LIMITED LIABILITY COMPANY AGREEMENT
Exhibit 10.283
LIMITED LIABILITY COMPANY AGREEMENT
OF
BR – ArchCo Domain Phase 1, LLC
This LIMITED LIABILITY COMPANY AGREEMENT OF BR – ArchCo Domain Phase 1, LLC (the “Company”), is dated as of November 20, 2015 (this “Agreement”), by BR – ArchCo Domain Phase 1 JV, LLC, a Delaware limited liability company, as the sole member of the Company (the “Member”).
RECITALS:
WHEREAS, the Company was formed pursuant to the Delaware Limited Liability Company Law, as amended from time to time (the “Act”), and there has been filed a Certificate of Formation of the Company (the “Certificate of Formation”) with the office of the Secretary of State of the State of Delaware; and
WHEREAS, the Member desires to operate the Company as a limited liability company under the Act.

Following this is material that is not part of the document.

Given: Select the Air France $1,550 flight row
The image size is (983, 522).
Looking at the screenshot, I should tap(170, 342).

NOW, THEREFORE, the Member agrees as follows:
1. Formation. The Certificate of Formation, the formation of the Company as a limited liability company under the Act, and all actions taken by any other person who executed and filed the Certificate of Formation are hereby adopted and ratified. The affairs of the Company and the conduct of its business shall be governed by the terms and subject to the conditions set forth in this Agreement, as amended from time to time. The Member is hereby authorized and directed to file any necessary amendments to the Certificate of Formation of the Company in the office of the Secretary of State of the State of Delaware and such other documents as may be required or appropriate under the Act or the laws of any other jurisdiction in which the Company may conduct business or own property.
2. Name. The name of the limited liability company formed hereby is BR – ArchCo Domain Phase 1, LLC.

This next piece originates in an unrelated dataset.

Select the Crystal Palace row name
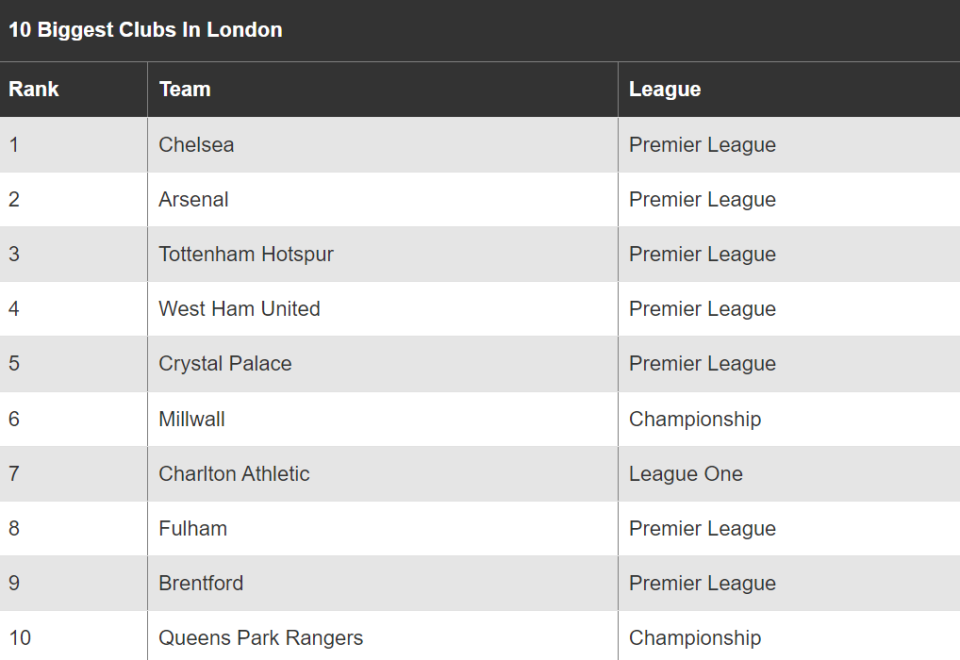960x660 pixels. coord(225,363)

3. Purpose. The purpose of the Company is:
(i) | to acquire, own, develop, improve, hold, sell, lease, transfer, exchange, assign, dispose of, operate, manage, finance or otherwise deal with that certain real property situated in Garland, TX and more particularly described on Exhibit A annexed hereto and made a part hereof, together with all buildings and improvements thereon and all personal property located thereat or used in connection therewith; and |
(ii) | to engage in any lawful act or activity and to exercise any powers permitted to limited liability companies organized under the laws of the State of Delaware that are related or incidental to and necessary, convenient or advisable for the accomplishment of the above-mentioned purposes. |
4. Place of Business. The Company shall have its principal place of business at 000 Xxxxx Xxxxxx, 0xx Xxxxx, Xxx Xxxx, Xxx Xxxx, or at such other place or places as the Member may, from time to time, select.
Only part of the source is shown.